Based upon the company’s research (using Probate records, Ancestry.com and other tools) it determines those persons presently living who would have ownership of the minerals and the percentage of the minerals each such person owns. Oil and gas leases are then prepared for those persons and recorded. The parties signing the leases are paid a signing bonus based upon the “net” acreage they owned. For example, if Grandpa Jones reserved one half the minerals under 100 acres, and he has two living grandchildren, each would own: 50% x 100 / 2 = 25 net acres.
Most companies seem to be satisfied with the above process as far as getting leases in place, even though they are obtained from persons who do not hold “record” title. That is, there is no chain of title at the courthouse from Grandpa Jones to his 2 grandchildren.
Some companies, when it pertains to payment of royalties generated by production of oil and gas, want greater comfort that they are paying the proper persons. They sometimes require mineral owners to firm up their title to the minerals. This seems even more likely when the party who signed the lease has passed away; they want the next generation to get something on record at the courthouse establishing their ownership of the minerals.

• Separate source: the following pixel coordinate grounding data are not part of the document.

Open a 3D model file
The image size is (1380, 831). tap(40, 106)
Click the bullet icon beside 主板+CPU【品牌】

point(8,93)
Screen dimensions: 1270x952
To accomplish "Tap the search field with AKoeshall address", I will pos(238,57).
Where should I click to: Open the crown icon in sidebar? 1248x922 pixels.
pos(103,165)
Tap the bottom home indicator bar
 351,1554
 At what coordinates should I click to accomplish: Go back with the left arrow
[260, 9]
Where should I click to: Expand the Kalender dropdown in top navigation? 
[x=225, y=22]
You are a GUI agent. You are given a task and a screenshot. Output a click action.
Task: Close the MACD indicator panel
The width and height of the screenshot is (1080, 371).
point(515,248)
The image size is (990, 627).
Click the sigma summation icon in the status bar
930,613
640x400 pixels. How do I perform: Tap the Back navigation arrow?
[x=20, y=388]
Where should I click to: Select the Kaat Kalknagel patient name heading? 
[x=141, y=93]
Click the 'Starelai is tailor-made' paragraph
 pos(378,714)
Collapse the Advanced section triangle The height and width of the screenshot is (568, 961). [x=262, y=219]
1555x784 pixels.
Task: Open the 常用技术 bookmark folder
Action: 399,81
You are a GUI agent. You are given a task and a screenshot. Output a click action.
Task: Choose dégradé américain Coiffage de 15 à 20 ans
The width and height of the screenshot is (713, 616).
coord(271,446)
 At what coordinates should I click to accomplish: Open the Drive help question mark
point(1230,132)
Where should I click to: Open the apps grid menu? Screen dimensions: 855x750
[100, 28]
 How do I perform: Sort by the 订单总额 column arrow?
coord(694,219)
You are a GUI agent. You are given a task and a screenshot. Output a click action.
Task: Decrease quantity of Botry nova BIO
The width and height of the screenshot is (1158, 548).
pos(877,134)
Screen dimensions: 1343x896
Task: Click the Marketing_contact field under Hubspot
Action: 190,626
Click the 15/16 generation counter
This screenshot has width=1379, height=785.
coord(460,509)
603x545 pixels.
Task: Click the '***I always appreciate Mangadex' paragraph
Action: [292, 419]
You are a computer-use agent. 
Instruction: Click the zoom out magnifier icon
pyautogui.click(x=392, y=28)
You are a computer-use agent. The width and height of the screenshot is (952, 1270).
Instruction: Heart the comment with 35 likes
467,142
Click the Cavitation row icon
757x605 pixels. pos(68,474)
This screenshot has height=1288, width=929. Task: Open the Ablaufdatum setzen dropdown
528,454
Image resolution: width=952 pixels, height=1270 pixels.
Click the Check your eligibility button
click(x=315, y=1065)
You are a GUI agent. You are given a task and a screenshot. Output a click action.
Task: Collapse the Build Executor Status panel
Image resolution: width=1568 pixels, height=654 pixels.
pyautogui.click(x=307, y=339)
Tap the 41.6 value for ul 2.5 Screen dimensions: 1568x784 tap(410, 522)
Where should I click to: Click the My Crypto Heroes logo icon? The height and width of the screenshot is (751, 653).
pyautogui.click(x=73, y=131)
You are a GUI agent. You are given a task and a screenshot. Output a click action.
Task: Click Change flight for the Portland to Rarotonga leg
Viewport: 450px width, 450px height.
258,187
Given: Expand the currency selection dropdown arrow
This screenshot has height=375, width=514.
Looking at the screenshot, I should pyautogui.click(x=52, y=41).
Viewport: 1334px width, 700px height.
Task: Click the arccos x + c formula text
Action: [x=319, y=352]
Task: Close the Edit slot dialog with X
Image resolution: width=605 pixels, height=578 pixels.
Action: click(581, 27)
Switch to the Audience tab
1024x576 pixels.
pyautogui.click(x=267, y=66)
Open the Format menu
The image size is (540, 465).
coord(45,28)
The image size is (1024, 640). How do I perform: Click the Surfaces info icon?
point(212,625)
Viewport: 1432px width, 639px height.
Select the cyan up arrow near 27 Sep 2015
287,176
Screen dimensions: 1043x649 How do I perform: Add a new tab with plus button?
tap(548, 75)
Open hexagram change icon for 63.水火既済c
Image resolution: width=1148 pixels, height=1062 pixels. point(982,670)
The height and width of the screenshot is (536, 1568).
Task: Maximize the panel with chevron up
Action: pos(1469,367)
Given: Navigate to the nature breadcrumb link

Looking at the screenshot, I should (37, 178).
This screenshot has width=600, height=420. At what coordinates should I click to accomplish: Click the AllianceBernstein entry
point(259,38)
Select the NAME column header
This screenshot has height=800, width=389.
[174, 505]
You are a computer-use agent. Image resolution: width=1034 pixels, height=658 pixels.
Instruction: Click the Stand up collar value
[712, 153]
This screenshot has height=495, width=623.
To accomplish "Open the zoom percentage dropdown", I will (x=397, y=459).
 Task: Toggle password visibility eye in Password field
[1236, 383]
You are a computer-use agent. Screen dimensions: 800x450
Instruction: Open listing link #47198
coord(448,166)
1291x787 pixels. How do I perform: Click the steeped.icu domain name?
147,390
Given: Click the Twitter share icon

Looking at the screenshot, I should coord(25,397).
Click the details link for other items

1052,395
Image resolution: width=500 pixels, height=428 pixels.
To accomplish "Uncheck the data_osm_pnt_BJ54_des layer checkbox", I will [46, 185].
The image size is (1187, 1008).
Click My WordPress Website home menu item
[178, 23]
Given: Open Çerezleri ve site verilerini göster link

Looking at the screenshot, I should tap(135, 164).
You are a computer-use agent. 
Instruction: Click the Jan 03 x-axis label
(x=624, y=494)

So, exactly how does an heir get Granddad’s minerals properly titled in their name? There would seem to be two ways to skin that cat in Ohio. The simplest way, which may or may not be acceptable to the lessee for purposes of paying out royalties, would be using Ohio Revised Code 317.22. It allows an heir to record an affidavit about the family history, who died, and who the living heirs are. At the same time, the heir can prepare and record a deed to the living descendants of the person who reserved the minerals .While this is a fairly simple process and causes such descendants to be the presumed owners of the mineral interests, their interest remain subject to attack from others — for example, if the affidavit failed to include a living ancestor, he could step up later and claim a share of ownership. Under Ohio’s Marketable Title Act, if no one puts something on record to challenge the affidavit or related deed within 40 years after they were recorded, the ancestors filing same would then have clear title.
The second way of transferring ownership involves the use of Probate Courts. In the example above, a Probate estate would be opened for Grandpa Jones (or re-opened if an estate had been opened in the past). A certificate of transfer would be issued by the court to Grandpa’s heirs, which effectively functions like a deed and which is recorded in the county where the minerals are located. If Grandpa had a wife that survived him, her estate would also need to be opened. Estates for her children would need to be opened and ultimately we would end up with a chain of tile from Grandpa to his 2 grandchildren. If any of the above resided outside of Ohio, estates would need to be opened in the State of residence. Even where all the parties reside in Ohio, they may have lived in different counties and the Probate estates would need to be opened in the various counties where the decedents resided.
The Probate process described above can easily escalate depending up on the number of generations involved, the number of children in each generation and the States or counties of residence. If the subject mineral interest covered a small tract and if the person trying to solve the problem is one of 16 grandchildren, it simply may not make sense to expend the filing, recording, and legal fees necessary to go forward with the Probate process.
In effort to avoid the above problems for future generations, some clients decide to title the minerals in an entity such as a Limited Liability Company or a trust. This avoids having to later probate the asset.